« Une victoire iranienne »

L’Allemagne insiste pour que des navires de guerre soient déployés dans le détroit d’Ormuz à la suite du cessez-le-feu. Téhéran a toutefois désormais pris le contrôle de ce détroit ; il cherche en outre à imposer un cessez-le-feu au Liban.

TÉHÉRAN/WASHINGTON/BERLIN (rapport exclusif) – Après l’accord entre les États-Unis et l’Iran sur un cessez-le-feu, le gouvernement fédéral allemand insiste pour que des navires de guerre allemands soient rapidement déployés dans le détroit d’Ormuz. La France et la Grande-Bretagne souhaitent commencer l’opération « d’ici quelques jours » ; l’Allemagne, en revanche, aura besoin d’au moins deux à trois semaines avant que la décision nécessaire du Bundestag ne soit prise, selon des sources à Berlin. Toutefois, on ignore encore sur quelle base cette mission doit être menée. Téhéran a imposé pendant la guerre son contrôle sur le détroit d’Ormuz, qu’il ne détenait pas avant le conflit ; il se réserve même le droit de percevoir des redevances - mais pas de péage - pour le passage dans le détroit et devrait, dans la pratique, y approuver toute mission navale germano-européenne : un succès important pour l’Iran. Un deuxième succès se profile dans le fait que Téhéran cherche à imposer un cessez-le-feu également pour le Liban. Les experts américains estiment sans détour que l’accord entre les Etats-Unis et l’Iran est nettement moins favorable pour Washington qu’un accord qui aurait pu être conclu avant la guerre. On parle d’une « victoire iranienne ».

Le détroit d'Ormuz

D'après les informations dont nous disposons actuellement, l'Iran a remporté son premier grand succès concernant le détroit d'Ormuz. Avant l'attaque des États-Unis et d'Israël contre le pays, le détroit était libre d'accès pour tous, sans aucune restriction. Téhéran a prouvé pendant la guerre qu'il était possible d'empêcher pratiquement tout passage de navires marchands en recourant aux tirs. La simple menace de tirs pourrait déjà la rendre de facto impossible. L'Iran a déclaré vouloir appliquer le contrôle ainsi acquis à ses eaux territoriales. Selon le plan de l'Iran, Oman, qui contrôle la rive opposée, devrait faire de même de son côté du détroit. On ignore encore si le pays est prêt à le faire - des discussions à ce sujet auraient toutefois eu lieu, selon certaines informations.
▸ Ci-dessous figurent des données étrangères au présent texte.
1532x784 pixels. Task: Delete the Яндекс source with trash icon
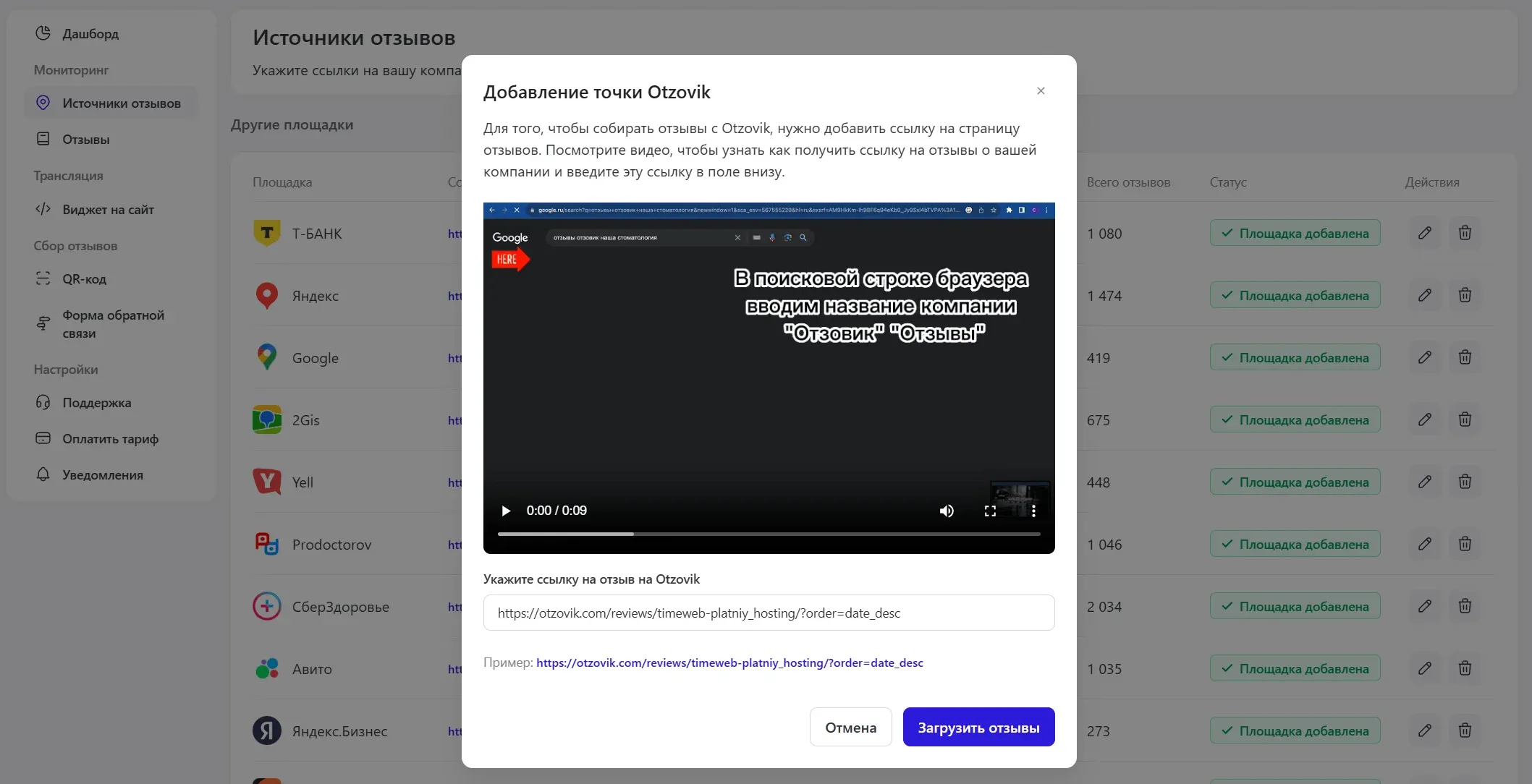tap(1465, 295)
Selon les déclarations du président américain Donald Trump, l'Iran ne percevra pas de péage (en anglais : toll) auprès des navires de passage. C'était le plan initial du gouvernement de Téhéran. Cela est toutefois en contradiction non seulement avec la Convention des Nations unies sur le droit de la mer, que l'Iran n'a pas signée, mais aussi avec le droit coutumier de la mer. Il est toutefois permis de percevoir des redevances (en anglais : fees) pour les services fournis lors du passage du détroit d’Ormuz. C’est précisément ce que l’Iran se réserve le droit de faire. Pour gérer les formalités, l’Iran a déjà créé une autorité : la Persian Gulf Strait Authority (PGSA, comme l’a rapporté german-foreign-policy.com [1]).

Cessez-le-feu au Liban

Le deuxième succès de l'Iran concerne le Liban ; toutefois, il est incomplet et on ne sait pas si le pays pourra le maintenir à long terme. Avant la guerre, Téhéran n'avait là-bas que la possibilité de soutenir le Hezbollah, par exemple en lui fournissant des armes. Aujourd'hui, il semble toutefois avoir réussi à lier le cessez-le-feu dans la guerre avec les Etats-Unis à un cessez-le-feu au Liban. Le Premier ministre pakistanais Shehbaz Sharif, qui a négocié l'accord actuel entre les Etats-Unis et l'Iran, confirme en tout cas que les armes doivent cesser de parler sur les deux fronts.[2] Si cela se confirme, Téhéran aurait alors acquis une influence politique significative sur la guerre au Liban. Israël y serait alors, pour la première fois, limité dans ses actions et ses agressions. Israël s'y oppose de toutes ses forces. Dimanche déjà, il a tenté de torpiller in extremis l'accord entre les Etats-Unis et l'Iran en lançant une attaque sur Beyrouth - en vain. Lundi, le ministre israélien de la Défense, Israel Katz, a confirmé que les forces armées israéliennes maintiendraient leur occupation du territoire qu'elles ont envahi, en expulseraient tous les habitants et détruiraient également toutes les maisons.[3] L’intention de maintenir la guerre - déjà pour contrer la nouvelle influence de l’Iran - est clairement perceptible. Reste à voir si Téhéran pourra au moins empêcher les attaques contre Beyrouth.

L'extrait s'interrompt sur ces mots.